*** Data excerpts

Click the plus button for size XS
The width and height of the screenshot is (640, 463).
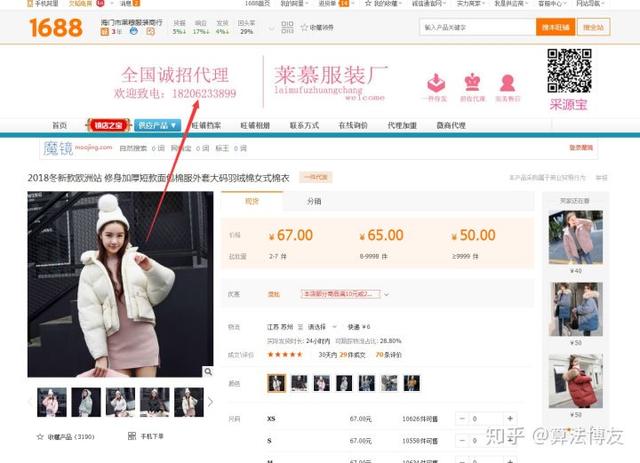tap(510, 418)
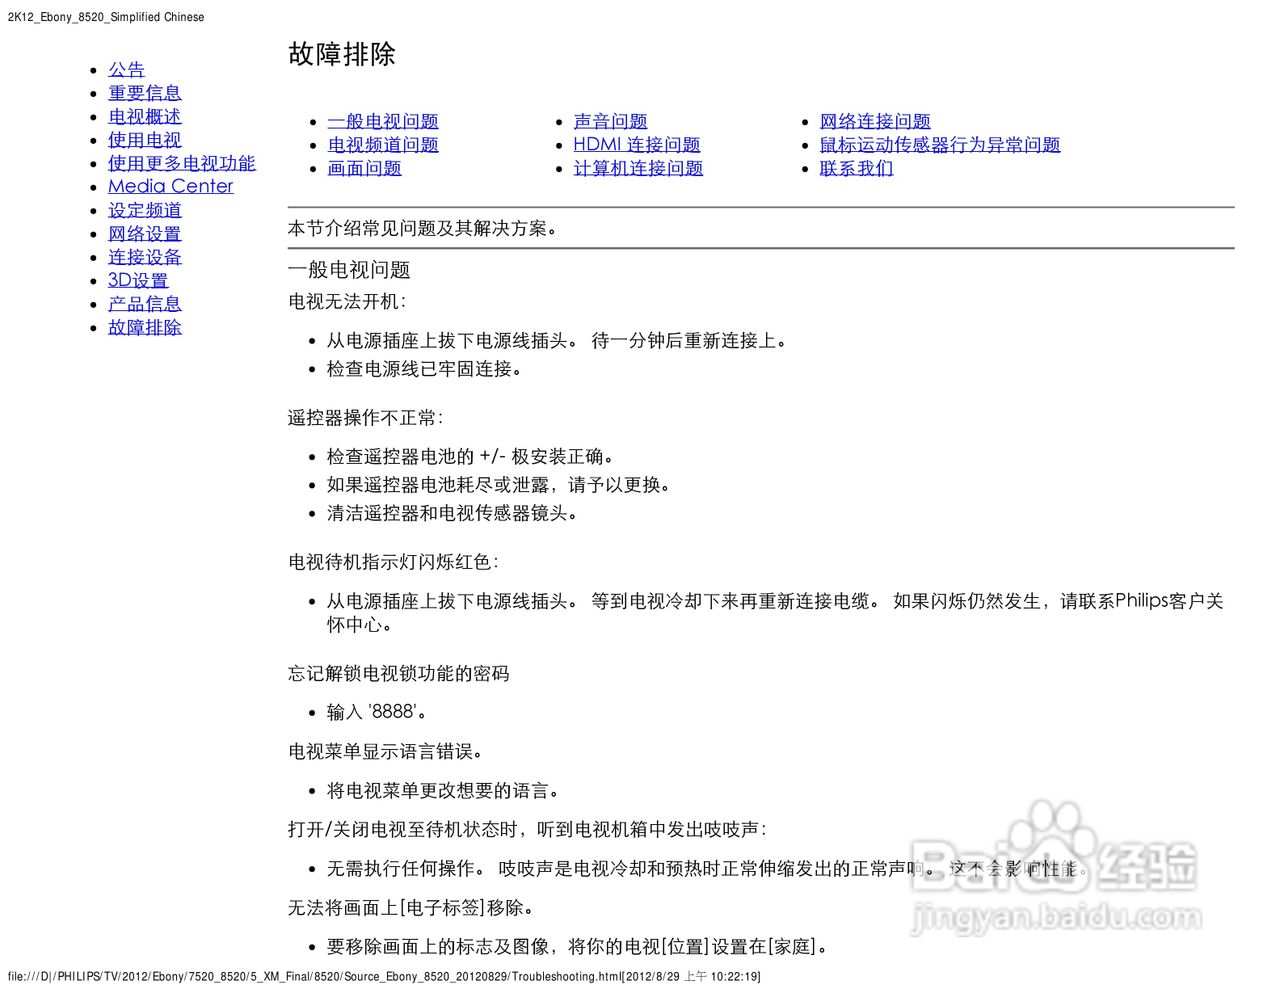This screenshot has height=989, width=1280.
Task: Open the HDMI 连接问题 link
Action: [637, 145]
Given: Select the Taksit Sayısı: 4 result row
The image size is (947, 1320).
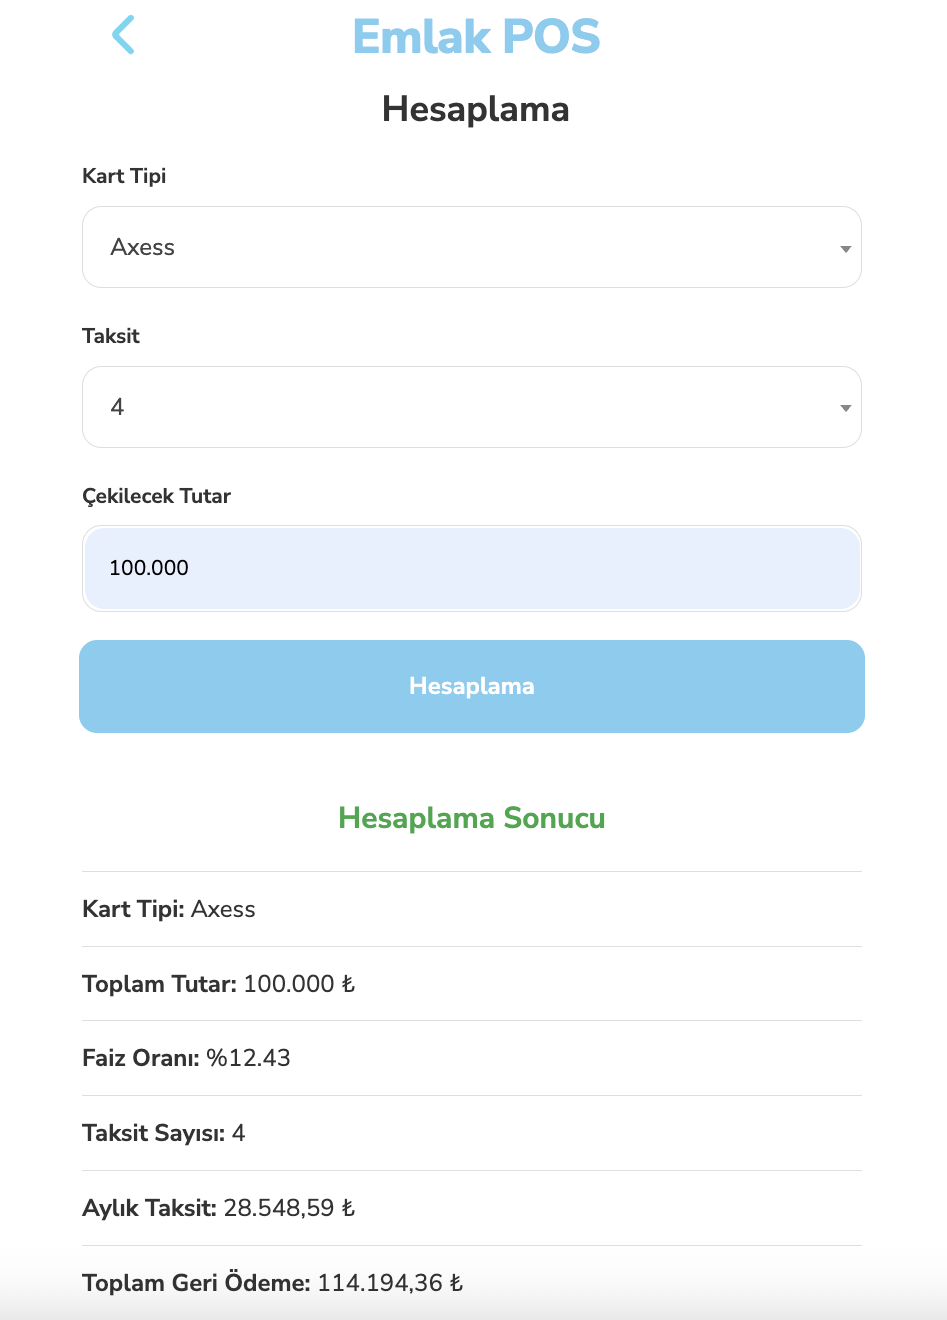Looking at the screenshot, I should coord(472,1133).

******

Task directions:
Starting with the line that contains "Given: Select the Taksit Sayısı: 4 result row", reproduce every line down to the end of the listing above, both endpoints included. Pictures stay out.

Expected answer:
Given: Select the Taksit Sayısı: 4 result row
The image size is (947, 1320).
Looking at the screenshot, I should coord(472,1133).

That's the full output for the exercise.